Lekeisha Pergoliti

Personal information
- Nationality: Australian
- Born: 20 April 2002 (age 24) Bunbury, Western Australia, Australia

Boxing career

Medal record
Women's amateur boxing
Representing Australia
World Championships
| Silver medal – second place | 2025 Liverpool | 70 kg |

= Lekeisha Pergoliti =

Australian boxer (born 2002)

Lekeisha Pergoliti (born 20 April 2002) is an Australian boxer. She is a silver medalist at the World Boxing Championships, having done so in the 2025 edition 70 kg category.

==Early life==
Pergoliti was born on 20 April 2002 in Bunbury, Western Australia. She was born to parents of Italian ancestry and has a younger sister. At the age of 11, she took up soccer and basketball and three years later, she took up boxing. Around this time, she had broken her ankle, which led her to focus on boxing.

==Amateur career==
In 2018, Pergoliti won the state, national, and National Golden Gloves titles at the junior and youth levels. The following year, she would repeat this feat while in the women's welterweight category.
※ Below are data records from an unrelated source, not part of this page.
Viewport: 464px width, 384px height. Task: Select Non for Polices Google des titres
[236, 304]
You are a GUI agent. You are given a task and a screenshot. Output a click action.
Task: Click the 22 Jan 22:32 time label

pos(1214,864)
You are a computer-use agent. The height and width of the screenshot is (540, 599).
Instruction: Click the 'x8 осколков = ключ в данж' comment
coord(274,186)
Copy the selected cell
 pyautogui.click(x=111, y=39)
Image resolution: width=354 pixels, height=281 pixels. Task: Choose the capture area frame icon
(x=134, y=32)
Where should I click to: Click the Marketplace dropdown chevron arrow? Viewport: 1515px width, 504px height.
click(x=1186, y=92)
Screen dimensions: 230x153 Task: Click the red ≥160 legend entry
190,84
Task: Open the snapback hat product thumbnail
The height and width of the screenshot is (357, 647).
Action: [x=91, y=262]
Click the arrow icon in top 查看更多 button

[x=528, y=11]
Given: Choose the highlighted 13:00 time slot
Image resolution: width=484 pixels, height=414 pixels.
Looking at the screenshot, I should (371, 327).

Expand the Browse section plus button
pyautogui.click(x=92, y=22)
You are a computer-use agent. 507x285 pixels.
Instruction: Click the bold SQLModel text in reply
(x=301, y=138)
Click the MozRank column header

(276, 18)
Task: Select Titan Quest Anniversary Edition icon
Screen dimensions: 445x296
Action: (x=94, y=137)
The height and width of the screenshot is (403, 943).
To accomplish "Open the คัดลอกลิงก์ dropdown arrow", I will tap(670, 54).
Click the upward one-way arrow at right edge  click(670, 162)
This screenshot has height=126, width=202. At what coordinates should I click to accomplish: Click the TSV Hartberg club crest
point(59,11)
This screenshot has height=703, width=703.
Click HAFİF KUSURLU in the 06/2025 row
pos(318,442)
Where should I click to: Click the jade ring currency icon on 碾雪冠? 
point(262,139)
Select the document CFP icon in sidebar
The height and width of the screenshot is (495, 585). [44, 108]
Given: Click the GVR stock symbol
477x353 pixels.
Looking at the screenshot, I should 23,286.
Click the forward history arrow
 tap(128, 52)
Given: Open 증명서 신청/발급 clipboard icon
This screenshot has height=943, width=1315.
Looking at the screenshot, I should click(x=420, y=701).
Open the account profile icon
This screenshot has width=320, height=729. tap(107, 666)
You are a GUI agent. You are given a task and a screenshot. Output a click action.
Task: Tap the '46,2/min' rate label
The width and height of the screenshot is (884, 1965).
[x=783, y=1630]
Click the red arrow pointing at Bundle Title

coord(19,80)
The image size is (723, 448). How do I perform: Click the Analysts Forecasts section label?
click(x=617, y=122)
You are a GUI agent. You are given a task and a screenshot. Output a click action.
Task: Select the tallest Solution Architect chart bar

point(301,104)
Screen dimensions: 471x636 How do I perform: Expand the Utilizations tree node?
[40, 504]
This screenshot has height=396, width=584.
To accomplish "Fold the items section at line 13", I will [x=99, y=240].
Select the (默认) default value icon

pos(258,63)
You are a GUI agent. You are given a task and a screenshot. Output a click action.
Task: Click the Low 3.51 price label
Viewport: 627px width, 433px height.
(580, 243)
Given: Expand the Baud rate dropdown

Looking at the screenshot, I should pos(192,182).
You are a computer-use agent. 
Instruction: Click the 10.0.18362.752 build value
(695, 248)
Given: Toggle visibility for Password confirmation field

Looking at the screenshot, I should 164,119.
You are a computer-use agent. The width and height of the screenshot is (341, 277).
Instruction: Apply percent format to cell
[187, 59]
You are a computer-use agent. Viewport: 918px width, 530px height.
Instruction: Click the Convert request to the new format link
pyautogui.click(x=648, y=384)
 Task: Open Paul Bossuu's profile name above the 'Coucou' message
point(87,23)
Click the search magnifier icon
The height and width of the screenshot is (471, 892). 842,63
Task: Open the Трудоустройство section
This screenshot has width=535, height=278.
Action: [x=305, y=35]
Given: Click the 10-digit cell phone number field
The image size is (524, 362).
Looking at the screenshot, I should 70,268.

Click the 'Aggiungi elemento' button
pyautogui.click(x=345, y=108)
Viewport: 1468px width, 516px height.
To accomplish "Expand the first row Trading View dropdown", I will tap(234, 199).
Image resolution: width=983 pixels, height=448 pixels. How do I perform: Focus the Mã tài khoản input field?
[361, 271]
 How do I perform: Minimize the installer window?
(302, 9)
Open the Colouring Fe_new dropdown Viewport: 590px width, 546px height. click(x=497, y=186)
She won the state title once more in 2022, this time at the Elite Senior level.

Pergoliti competed in the 70 kg category of the 2025 World Boxing Championships held in Liverpool, England. She defeated Bárbara Maria dos Santos in the round of 16, Lisa O'Rourke in the quarterfinals and Aziza Zokirova in the semifinals. In the gold medal match, she lost to Natalya Bogdanova 5-0.